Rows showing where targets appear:
::::
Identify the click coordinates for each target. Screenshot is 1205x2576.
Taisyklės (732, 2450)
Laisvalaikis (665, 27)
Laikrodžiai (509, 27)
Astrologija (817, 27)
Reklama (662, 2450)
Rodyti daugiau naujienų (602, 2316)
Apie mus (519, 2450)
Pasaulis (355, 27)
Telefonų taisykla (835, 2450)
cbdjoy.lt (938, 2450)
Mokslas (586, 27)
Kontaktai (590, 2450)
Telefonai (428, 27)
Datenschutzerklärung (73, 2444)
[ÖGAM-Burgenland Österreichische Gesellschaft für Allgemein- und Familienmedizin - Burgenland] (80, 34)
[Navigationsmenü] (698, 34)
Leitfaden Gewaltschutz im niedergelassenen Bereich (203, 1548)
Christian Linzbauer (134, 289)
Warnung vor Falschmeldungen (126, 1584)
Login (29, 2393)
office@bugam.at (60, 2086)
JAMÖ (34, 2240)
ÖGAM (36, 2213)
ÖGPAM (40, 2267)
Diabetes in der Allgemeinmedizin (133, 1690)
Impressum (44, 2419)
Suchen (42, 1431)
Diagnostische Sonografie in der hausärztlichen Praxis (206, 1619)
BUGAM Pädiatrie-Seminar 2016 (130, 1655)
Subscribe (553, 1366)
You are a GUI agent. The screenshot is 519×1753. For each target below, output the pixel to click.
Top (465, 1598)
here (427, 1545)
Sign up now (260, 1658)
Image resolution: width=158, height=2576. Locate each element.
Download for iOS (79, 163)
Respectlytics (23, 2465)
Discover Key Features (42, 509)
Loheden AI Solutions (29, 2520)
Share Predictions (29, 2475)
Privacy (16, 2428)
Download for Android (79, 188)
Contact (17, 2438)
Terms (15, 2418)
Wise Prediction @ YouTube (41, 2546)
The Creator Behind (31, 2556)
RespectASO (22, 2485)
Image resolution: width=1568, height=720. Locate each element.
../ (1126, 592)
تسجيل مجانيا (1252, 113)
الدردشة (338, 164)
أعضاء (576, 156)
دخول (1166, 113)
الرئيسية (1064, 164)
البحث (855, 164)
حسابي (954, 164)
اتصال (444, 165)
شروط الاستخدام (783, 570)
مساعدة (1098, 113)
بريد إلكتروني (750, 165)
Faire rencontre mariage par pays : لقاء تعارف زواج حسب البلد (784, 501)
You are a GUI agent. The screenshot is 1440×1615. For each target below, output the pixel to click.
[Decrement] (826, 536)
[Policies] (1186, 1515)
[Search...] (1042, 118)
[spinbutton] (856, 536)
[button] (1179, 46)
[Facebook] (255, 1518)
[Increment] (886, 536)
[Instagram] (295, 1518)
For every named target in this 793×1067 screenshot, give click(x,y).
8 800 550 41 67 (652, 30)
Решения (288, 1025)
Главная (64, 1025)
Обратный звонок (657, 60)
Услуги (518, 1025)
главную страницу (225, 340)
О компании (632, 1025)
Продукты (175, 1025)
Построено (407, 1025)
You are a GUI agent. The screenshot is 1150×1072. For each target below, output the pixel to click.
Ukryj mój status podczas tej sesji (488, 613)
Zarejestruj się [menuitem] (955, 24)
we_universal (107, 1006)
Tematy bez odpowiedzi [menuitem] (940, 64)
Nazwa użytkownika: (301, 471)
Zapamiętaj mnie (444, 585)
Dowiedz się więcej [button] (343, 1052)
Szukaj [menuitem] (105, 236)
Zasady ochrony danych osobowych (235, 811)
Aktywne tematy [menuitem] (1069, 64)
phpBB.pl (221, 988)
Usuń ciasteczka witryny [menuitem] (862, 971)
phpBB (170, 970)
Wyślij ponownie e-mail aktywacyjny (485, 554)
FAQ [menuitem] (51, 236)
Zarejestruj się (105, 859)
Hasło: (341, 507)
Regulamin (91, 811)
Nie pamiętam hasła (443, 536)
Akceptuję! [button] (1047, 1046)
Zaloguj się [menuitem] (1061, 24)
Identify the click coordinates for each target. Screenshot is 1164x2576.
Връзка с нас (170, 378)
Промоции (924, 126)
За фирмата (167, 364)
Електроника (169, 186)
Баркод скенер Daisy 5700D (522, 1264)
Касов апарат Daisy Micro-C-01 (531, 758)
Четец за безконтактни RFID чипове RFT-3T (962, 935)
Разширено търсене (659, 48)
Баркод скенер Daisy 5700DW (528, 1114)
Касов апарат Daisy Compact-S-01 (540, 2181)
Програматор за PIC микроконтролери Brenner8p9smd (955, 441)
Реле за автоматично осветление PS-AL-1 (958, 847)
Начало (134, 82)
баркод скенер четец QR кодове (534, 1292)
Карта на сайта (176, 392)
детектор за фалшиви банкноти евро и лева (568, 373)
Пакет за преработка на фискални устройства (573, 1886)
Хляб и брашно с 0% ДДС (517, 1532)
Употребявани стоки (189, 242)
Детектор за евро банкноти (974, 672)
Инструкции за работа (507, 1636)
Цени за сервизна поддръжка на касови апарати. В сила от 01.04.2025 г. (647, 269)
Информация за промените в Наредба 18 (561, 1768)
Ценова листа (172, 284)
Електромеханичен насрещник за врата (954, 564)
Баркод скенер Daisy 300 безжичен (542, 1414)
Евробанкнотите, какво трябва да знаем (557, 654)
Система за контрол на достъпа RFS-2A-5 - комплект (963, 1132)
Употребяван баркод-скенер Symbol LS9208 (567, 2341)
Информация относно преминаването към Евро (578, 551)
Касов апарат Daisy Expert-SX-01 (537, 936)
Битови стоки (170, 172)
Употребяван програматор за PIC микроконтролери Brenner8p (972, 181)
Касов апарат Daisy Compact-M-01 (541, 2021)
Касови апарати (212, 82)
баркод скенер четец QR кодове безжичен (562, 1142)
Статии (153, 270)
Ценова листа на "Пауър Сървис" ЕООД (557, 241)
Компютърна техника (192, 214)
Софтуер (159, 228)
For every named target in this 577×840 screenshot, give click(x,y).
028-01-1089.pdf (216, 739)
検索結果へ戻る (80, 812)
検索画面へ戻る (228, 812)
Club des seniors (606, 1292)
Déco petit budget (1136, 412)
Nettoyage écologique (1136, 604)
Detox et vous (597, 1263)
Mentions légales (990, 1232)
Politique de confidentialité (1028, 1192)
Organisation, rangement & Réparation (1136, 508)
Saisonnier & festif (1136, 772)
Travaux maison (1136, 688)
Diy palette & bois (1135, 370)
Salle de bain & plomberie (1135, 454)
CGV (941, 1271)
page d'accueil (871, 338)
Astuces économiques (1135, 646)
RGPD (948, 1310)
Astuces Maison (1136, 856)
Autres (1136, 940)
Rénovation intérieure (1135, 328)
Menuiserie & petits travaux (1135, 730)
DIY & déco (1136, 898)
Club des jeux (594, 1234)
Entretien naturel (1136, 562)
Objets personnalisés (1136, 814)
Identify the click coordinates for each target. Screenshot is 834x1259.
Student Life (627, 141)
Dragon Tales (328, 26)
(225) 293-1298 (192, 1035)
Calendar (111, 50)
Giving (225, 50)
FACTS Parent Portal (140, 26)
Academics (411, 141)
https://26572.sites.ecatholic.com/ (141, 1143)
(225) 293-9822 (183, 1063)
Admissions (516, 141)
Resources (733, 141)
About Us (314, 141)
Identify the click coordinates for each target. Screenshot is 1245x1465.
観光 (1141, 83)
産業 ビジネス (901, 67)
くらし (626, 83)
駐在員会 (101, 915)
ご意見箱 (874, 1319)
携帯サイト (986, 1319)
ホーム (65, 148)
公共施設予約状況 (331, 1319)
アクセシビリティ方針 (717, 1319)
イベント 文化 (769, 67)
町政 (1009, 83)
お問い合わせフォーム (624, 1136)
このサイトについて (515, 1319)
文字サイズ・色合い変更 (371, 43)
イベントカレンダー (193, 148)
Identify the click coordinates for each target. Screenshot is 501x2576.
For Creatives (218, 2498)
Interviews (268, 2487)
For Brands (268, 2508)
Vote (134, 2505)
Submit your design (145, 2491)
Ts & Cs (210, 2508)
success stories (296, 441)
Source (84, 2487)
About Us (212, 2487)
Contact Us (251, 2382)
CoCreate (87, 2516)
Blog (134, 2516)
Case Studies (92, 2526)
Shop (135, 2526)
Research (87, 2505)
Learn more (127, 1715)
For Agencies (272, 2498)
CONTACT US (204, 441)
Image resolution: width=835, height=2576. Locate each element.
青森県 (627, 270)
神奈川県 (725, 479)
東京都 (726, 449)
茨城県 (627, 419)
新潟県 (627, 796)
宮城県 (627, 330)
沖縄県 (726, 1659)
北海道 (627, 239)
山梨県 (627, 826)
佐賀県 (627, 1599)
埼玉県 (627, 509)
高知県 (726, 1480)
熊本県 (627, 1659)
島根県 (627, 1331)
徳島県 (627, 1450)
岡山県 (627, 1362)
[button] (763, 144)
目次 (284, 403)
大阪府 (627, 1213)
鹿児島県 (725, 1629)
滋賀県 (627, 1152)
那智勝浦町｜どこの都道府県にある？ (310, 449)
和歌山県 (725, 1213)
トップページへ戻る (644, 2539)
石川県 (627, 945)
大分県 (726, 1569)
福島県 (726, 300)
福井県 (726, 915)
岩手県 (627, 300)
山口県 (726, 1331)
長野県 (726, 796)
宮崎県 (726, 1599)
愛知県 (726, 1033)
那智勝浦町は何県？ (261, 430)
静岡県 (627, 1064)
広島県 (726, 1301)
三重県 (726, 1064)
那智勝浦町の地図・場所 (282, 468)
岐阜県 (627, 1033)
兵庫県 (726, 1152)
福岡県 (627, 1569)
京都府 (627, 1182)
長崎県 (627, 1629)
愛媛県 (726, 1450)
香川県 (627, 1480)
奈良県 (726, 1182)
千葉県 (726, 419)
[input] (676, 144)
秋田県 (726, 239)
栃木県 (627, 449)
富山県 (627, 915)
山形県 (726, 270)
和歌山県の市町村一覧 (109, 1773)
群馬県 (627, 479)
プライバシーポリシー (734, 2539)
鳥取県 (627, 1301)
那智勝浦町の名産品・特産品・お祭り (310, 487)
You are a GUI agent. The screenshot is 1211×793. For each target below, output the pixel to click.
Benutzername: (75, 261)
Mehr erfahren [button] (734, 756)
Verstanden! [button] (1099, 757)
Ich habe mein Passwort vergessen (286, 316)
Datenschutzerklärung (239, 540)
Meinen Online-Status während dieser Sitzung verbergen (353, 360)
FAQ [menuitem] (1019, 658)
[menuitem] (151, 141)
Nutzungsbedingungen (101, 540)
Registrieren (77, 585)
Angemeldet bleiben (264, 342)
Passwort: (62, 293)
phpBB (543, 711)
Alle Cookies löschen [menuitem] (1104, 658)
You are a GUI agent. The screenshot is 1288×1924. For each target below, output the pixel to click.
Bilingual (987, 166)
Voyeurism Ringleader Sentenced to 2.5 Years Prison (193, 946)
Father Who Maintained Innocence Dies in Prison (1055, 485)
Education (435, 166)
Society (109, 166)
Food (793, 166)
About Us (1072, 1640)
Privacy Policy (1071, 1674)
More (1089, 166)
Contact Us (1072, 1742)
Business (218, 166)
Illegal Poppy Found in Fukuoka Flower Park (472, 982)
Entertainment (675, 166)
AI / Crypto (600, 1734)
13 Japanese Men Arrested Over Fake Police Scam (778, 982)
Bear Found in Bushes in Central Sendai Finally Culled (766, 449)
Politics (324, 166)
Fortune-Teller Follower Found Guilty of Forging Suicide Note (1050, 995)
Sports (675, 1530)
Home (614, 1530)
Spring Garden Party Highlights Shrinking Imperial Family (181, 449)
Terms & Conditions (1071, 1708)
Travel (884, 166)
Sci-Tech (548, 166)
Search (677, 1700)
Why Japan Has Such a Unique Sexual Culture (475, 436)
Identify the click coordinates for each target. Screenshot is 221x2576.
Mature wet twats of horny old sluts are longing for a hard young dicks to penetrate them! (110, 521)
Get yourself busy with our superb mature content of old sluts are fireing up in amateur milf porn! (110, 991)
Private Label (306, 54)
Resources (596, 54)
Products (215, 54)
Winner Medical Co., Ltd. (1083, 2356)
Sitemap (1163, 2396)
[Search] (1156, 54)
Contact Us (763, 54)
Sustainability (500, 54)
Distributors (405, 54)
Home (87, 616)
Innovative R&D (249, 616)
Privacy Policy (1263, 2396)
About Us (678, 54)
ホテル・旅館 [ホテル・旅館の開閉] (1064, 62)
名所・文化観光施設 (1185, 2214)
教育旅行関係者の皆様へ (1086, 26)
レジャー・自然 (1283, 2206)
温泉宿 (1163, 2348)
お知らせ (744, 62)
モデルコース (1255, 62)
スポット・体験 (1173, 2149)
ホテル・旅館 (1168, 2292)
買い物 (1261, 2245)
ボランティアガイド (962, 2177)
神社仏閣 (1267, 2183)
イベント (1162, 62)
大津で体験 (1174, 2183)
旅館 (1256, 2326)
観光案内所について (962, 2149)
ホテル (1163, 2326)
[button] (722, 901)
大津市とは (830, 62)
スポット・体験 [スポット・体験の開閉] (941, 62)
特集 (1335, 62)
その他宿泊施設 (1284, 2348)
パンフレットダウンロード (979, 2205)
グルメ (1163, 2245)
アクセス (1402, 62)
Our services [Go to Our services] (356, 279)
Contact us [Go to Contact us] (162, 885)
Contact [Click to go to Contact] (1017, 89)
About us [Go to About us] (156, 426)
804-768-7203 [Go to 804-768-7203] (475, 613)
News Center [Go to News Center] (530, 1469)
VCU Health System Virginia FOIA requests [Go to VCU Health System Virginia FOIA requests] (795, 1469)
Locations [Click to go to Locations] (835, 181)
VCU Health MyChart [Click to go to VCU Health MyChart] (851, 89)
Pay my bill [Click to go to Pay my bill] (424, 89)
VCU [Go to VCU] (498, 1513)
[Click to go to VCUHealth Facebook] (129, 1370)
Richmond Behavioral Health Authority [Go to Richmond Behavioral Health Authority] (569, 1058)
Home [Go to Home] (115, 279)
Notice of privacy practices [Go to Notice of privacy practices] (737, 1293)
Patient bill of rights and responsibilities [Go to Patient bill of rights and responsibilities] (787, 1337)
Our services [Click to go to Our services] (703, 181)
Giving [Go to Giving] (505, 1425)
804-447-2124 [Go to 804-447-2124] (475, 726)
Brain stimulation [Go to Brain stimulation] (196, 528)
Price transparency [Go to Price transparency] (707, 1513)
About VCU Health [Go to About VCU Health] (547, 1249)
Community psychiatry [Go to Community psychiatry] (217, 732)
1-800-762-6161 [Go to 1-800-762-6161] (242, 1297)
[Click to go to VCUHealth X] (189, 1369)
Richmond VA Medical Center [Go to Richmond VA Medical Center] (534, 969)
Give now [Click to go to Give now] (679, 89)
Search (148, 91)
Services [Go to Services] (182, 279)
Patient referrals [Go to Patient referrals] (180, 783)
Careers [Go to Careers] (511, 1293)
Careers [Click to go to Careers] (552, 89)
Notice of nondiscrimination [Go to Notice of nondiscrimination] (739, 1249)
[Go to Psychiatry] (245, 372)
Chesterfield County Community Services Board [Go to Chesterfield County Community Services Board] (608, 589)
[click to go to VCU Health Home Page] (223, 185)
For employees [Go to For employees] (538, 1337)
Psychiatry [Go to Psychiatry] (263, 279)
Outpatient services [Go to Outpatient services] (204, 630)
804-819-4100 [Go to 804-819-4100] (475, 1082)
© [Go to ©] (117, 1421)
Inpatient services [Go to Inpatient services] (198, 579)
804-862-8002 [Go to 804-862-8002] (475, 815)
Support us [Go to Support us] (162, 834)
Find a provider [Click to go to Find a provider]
::::
What the task asks: Substitute "Jobs" for "Careers" in the material from the line with "About VCU Health [Go" up to and including the line with "804-819-4100 [Go to 804-819-4100] (475, 1082)". Give back only those lines, with everything else unchanged.

Written response:
About VCU Health [Go to About VCU Health] (547, 1249)
Community psychiatry [Go to Community psychiatry] (217, 732)
1-800-762-6161 [Go to 1-800-762-6161] (242, 1297)
[Click to go to VCUHealth X] (189, 1369)
Richmond VA Medical Center [Go to Richmond VA Medical Center] (534, 969)
Give now [Click to go to Give now] (679, 89)
Search (148, 91)
Services [Go to Services] (182, 279)
Patient referrals [Go to Patient referrals] (180, 783)
Jobs [Go to Jobs] (511, 1293)
Jobs [Click to go to Jobs] (552, 89)
Notice of nondiscrimination [Go to Notice of nondiscrimination] (739, 1249)
[Go to Psychiatry] (245, 372)
Chesterfield County Community Services Board [Go to Chesterfield County Community Services Board] (608, 589)
[click to go to VCU Health Home Page] (223, 185)
For employees [Go to For employees] (538, 1337)
Psychiatry [Go to Psychiatry] (263, 279)
Outpatient services [Go to Outpatient services] (204, 630)
804-819-4100 [Go to 804-819-4100] (475, 1082)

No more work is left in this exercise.